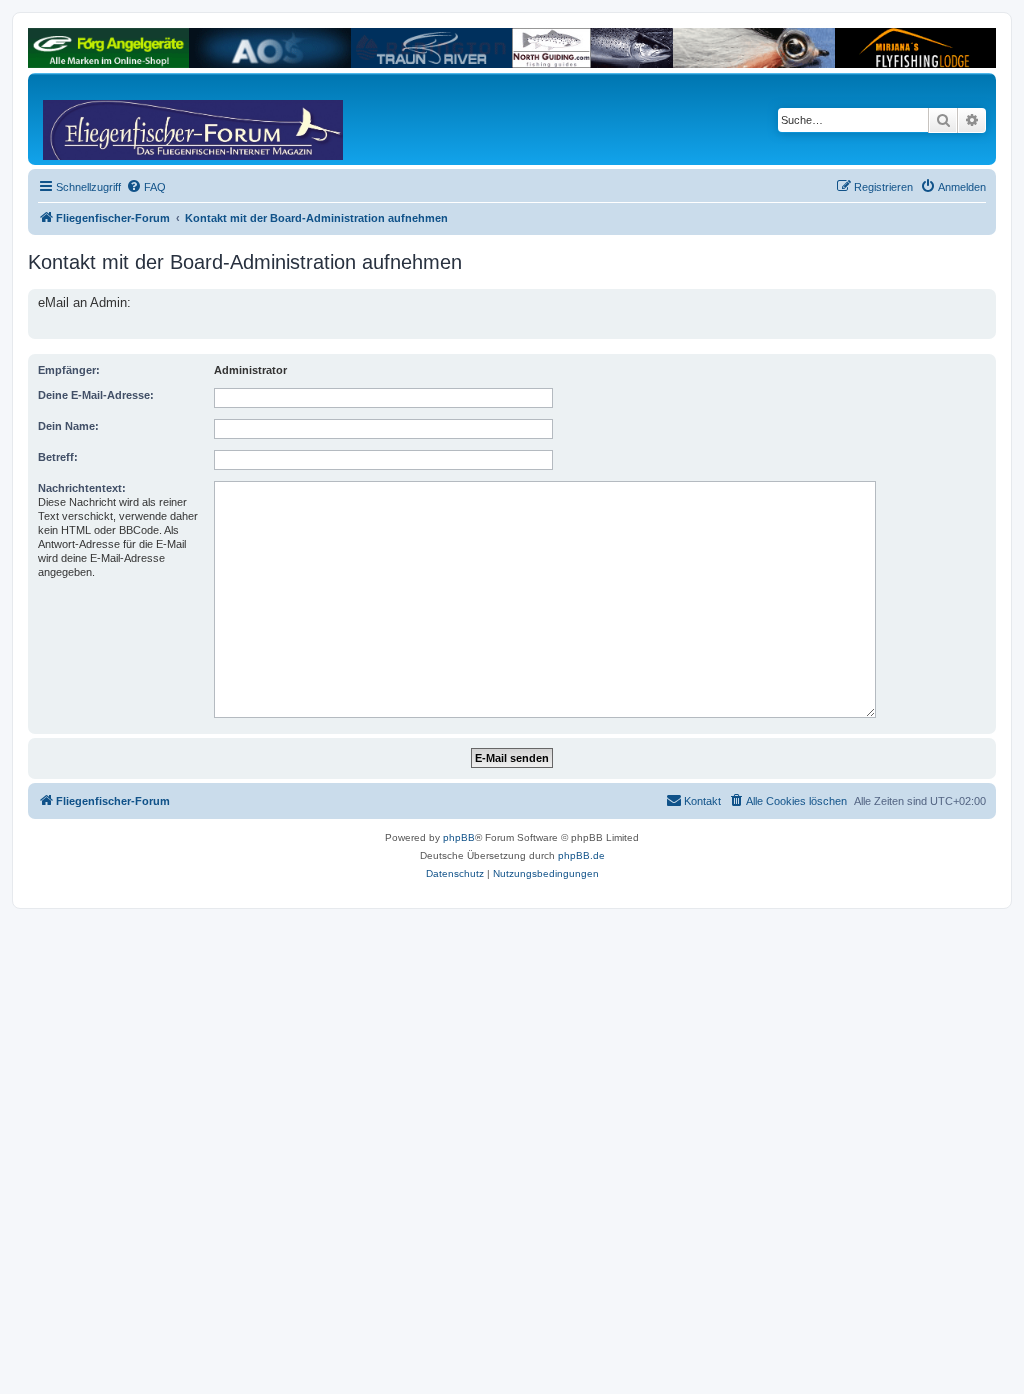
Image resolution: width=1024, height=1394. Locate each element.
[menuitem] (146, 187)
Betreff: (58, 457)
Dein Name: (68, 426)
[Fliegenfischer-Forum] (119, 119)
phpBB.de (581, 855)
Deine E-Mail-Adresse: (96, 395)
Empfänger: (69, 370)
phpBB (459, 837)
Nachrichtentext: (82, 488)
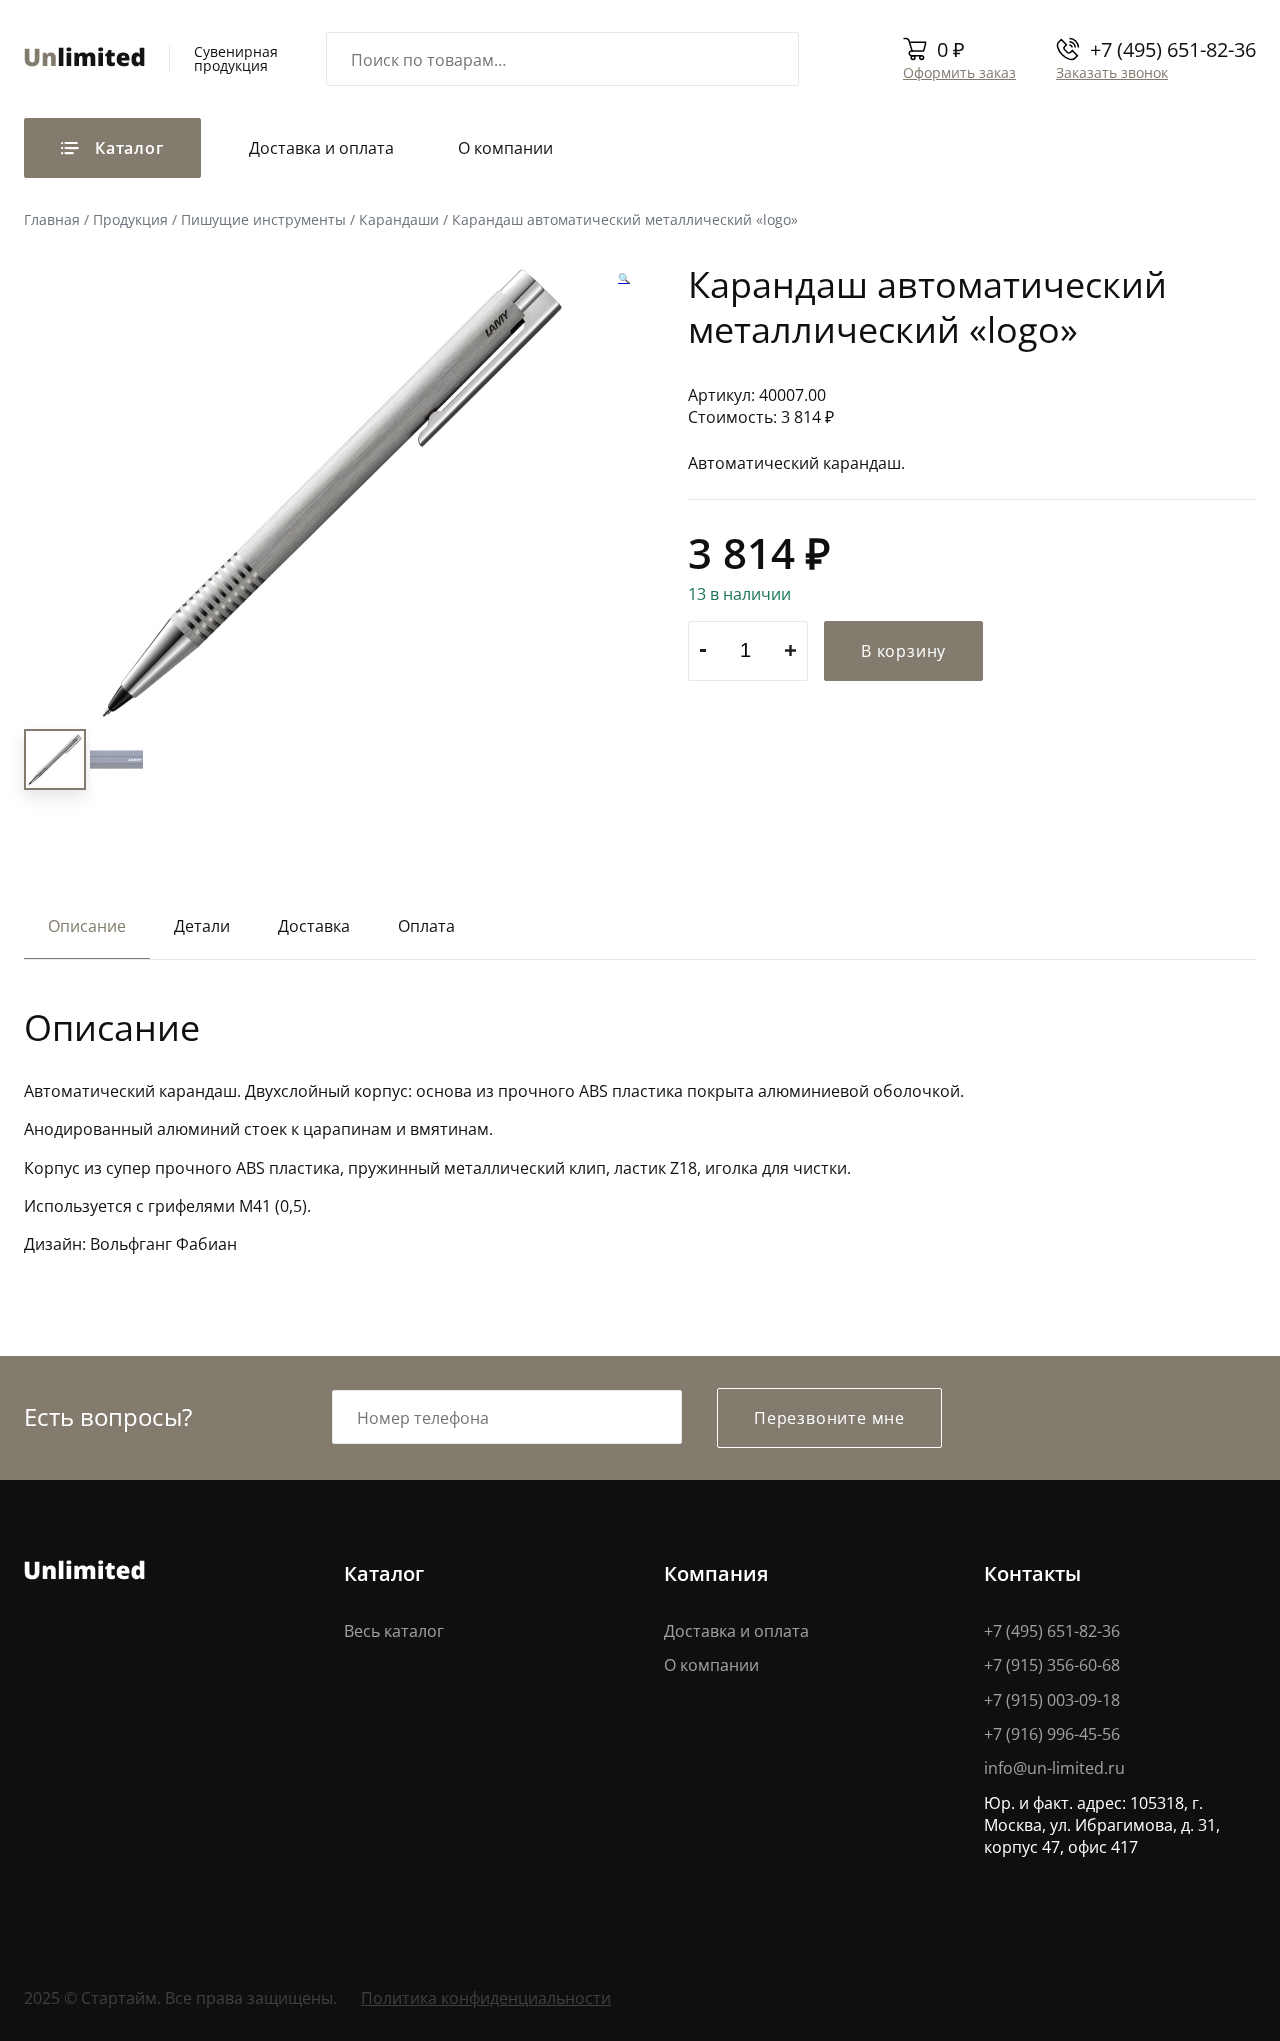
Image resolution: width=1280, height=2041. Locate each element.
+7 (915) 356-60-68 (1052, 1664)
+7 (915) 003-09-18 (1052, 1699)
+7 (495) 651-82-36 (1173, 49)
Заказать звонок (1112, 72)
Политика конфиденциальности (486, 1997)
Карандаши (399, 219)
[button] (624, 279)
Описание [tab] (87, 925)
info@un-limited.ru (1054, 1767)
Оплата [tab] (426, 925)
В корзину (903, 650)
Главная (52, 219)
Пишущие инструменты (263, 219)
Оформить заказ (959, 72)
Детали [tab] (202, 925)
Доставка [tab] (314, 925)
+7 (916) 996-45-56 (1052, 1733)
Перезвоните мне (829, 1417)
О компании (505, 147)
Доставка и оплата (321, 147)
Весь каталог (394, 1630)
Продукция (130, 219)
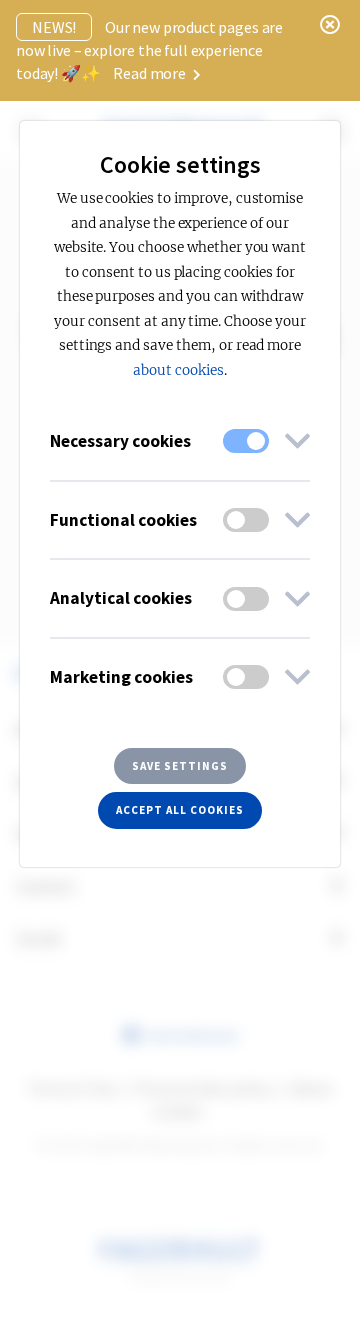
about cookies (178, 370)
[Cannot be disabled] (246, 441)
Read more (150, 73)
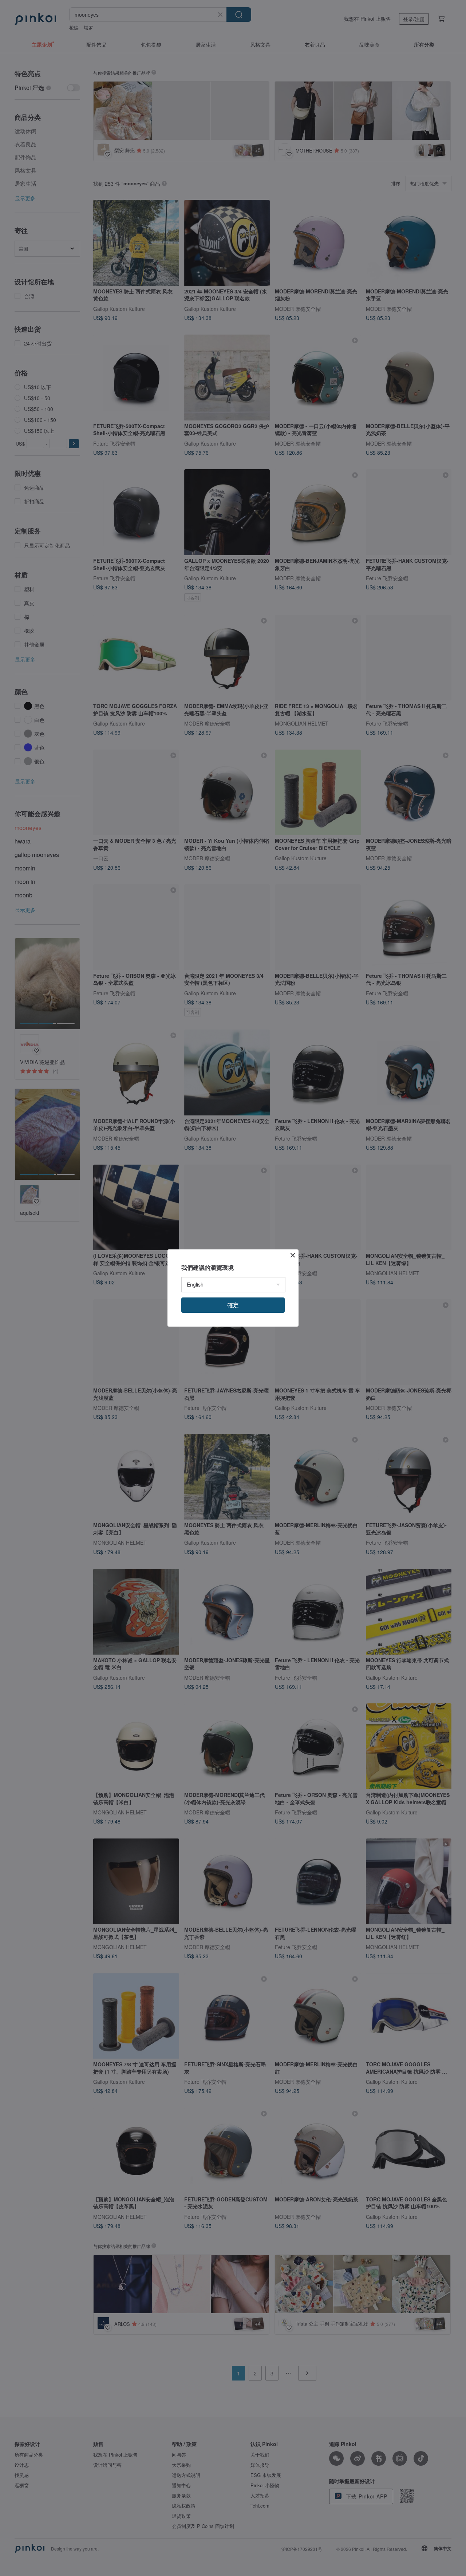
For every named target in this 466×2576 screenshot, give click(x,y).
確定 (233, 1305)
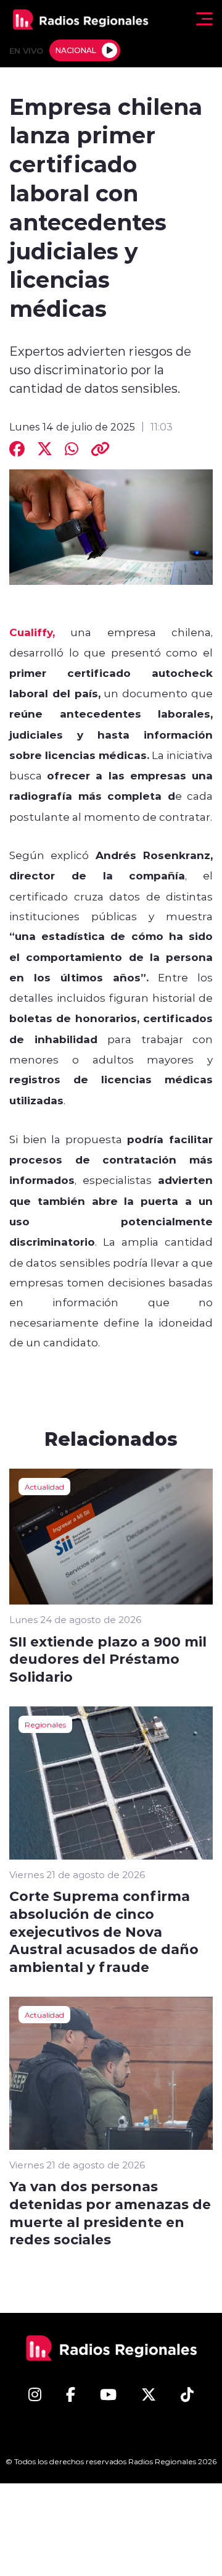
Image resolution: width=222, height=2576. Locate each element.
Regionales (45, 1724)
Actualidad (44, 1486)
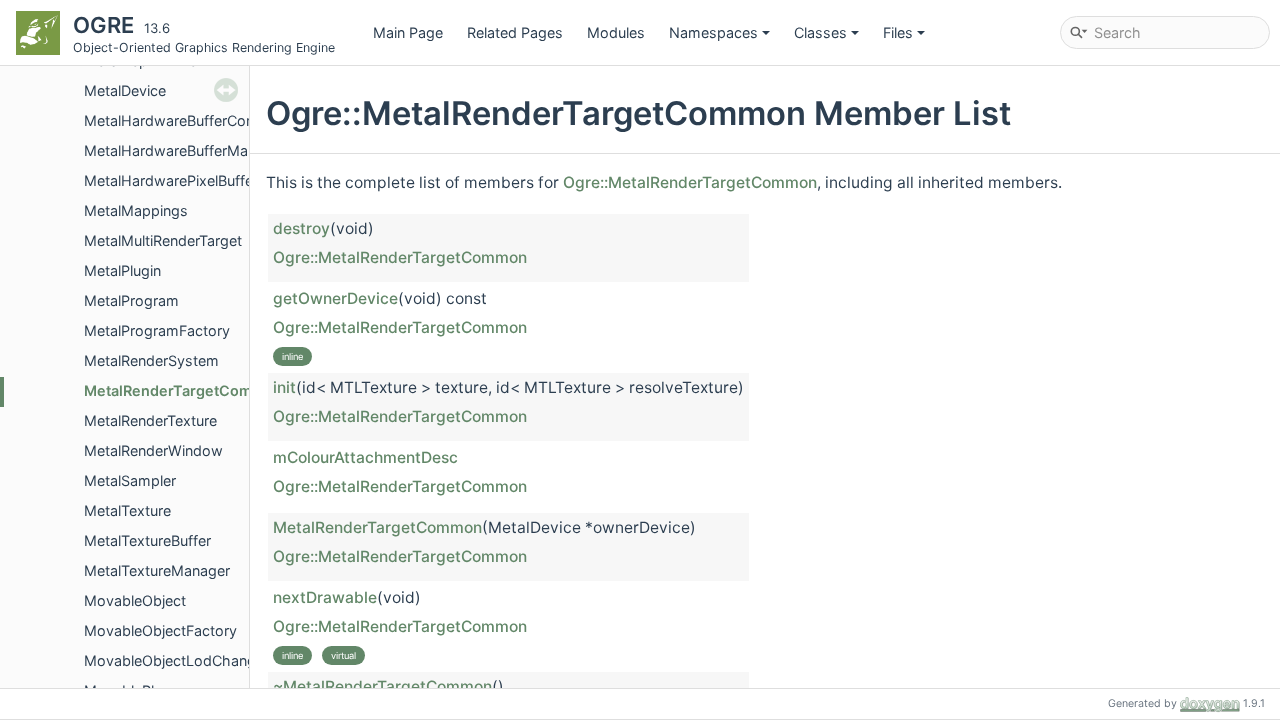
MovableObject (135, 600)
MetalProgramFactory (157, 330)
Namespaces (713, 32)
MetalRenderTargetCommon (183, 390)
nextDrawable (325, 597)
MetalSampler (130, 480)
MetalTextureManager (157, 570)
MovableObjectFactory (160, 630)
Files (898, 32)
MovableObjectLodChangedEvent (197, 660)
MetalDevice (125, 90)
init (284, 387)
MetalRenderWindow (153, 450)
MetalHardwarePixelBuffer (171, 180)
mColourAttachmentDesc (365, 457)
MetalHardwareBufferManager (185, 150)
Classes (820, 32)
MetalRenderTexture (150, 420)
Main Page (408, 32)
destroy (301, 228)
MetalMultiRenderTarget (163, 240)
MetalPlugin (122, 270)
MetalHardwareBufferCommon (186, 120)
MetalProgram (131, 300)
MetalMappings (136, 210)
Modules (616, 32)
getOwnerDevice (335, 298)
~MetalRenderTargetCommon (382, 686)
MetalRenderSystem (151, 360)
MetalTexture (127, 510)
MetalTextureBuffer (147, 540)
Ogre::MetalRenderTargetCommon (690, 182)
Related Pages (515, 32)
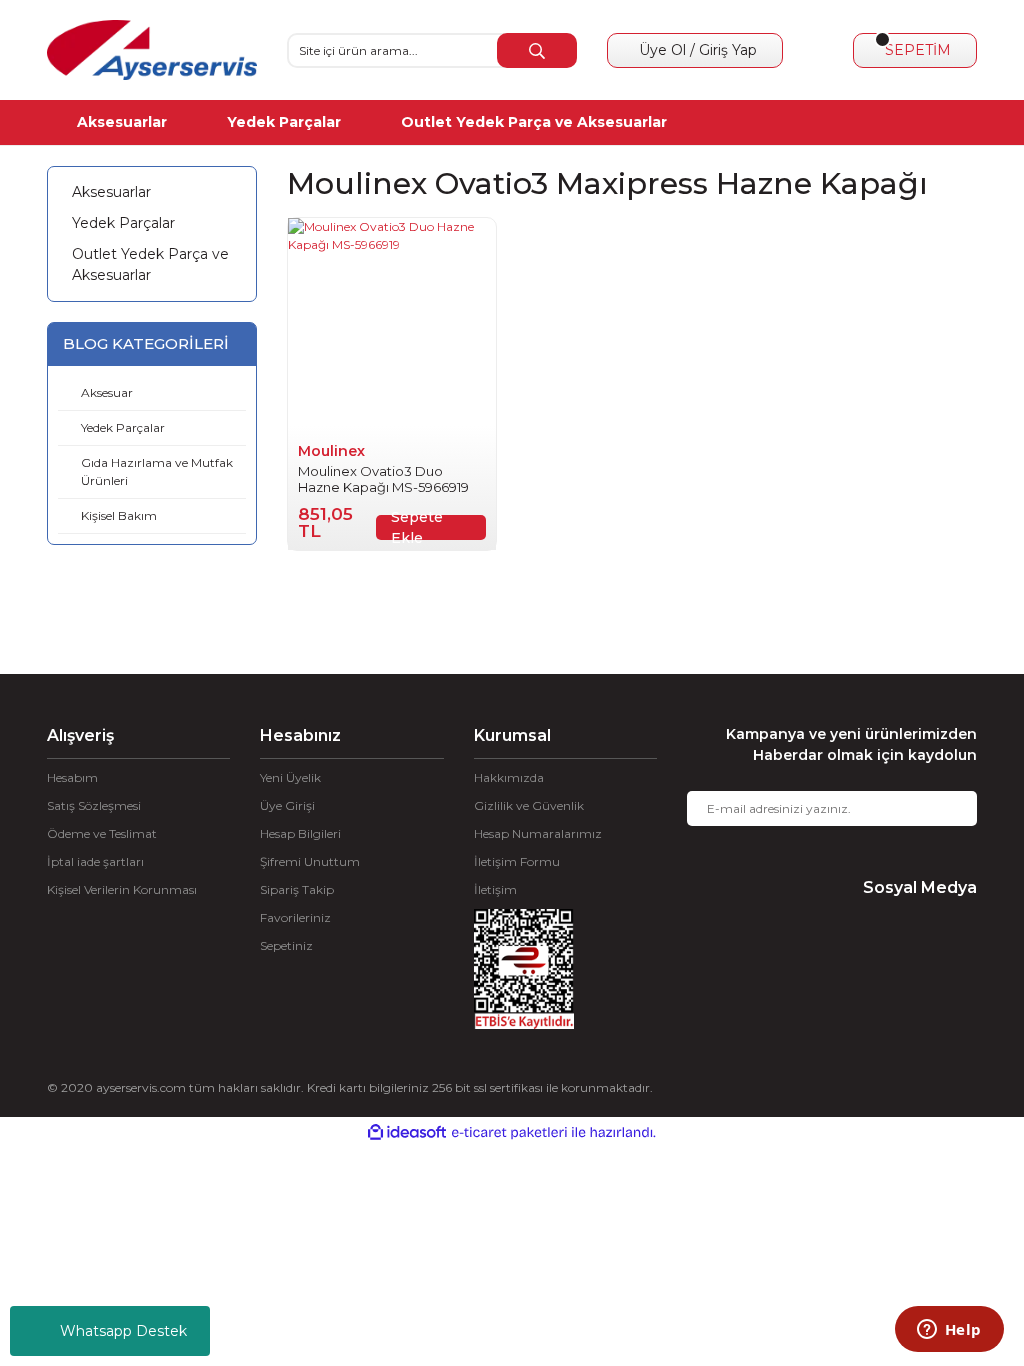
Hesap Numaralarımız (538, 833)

- Required action:
Restate the listing above word for word. Leave the images out.

- Exercise response:
Image resolution: width=1024, height=1394. Locate each element.
[menuitem] (146, 187)
Betreff: (58, 457)
Dein Name: (68, 426)
[Fliegenfischer-Forum] (119, 119)
phpBB.de (581, 855)
Deine E-Mail-Adresse: (96, 395)
Empfänger: (69, 370)
phpBB (459, 837)
Nachrichtentext: (82, 488)
Image resolution: width=1280, height=2041. Locate each element.
+7 (915) 356-60-68 (1052, 1664)
+7 (915) 003-09-18 (1052, 1699)
+7 (495) 651-82-36 (1173, 49)
Заказать звонок (1112, 72)
Политика конфиденциальности (486, 1997)
Карандаши (399, 219)
[button] (624, 279)
Описание [tab] (87, 925)
info@un-limited.ru (1054, 1767)
Оплата [tab] (426, 925)
В корзину (903, 650)
Главная (52, 219)
Пишущие инструменты (263, 219)
Оформить заказ (959, 72)
Детали [tab] (202, 925)
Доставка [tab] (314, 925)
+7 (916) 996-45-56 (1052, 1733)
Перезвоните мне (829, 1417)
О компании (505, 147)
Доставка и оплата (321, 147)
Весь каталог (394, 1630)
Продукция (130, 219)
about cookies (178, 370)
[Cannot be disabled] (246, 441)
Read more (150, 73)
For every named target in this 466×2576 screenshot, give click(x,y).
確定 (233, 1305)
Image resolution: width=222, height=2576. Locate each element.
Regionales (45, 1724)
Actualidad (44, 1486)
MovableObject (135, 600)
MetalProgramFactory (157, 330)
Namespaces (713, 32)
MetalRenderTargetCommon (183, 390)
nextDrawable (325, 597)
MetalSampler (130, 480)
MetalTextureManager (157, 570)
MovableObjectFactory (160, 630)
Files (898, 32)
MovableObjectLodChangedEvent (197, 660)
MetalDevice (125, 90)
init (284, 387)
MetalRenderWindow (153, 450)
MetalHardwarePixelBuffer (171, 180)
mColourAttachmentDesc (365, 457)
MetalHardwareBufferManager (185, 150)
Classes (820, 32)
MetalRenderTexture (150, 420)
Main Page (408, 32)
destroy (301, 228)
MetalMultiRenderTarget (163, 240)
MetalPlugin (122, 270)
MetalHardwareBufferCommon (186, 120)
MetalProgram (131, 300)
MetalMappings (136, 210)
Modules (616, 32)
getOwnerDevice (335, 298)
~MetalRenderTargetCommon (382, 686)
MetalRenderSystem (151, 360)
MetalTexture (127, 510)
MetalTextureBuffer (147, 540)
Ogre::MetalRenderTargetCommon (690, 182)
Related Pages (515, 32)
Hesap Numaralarımız (538, 833)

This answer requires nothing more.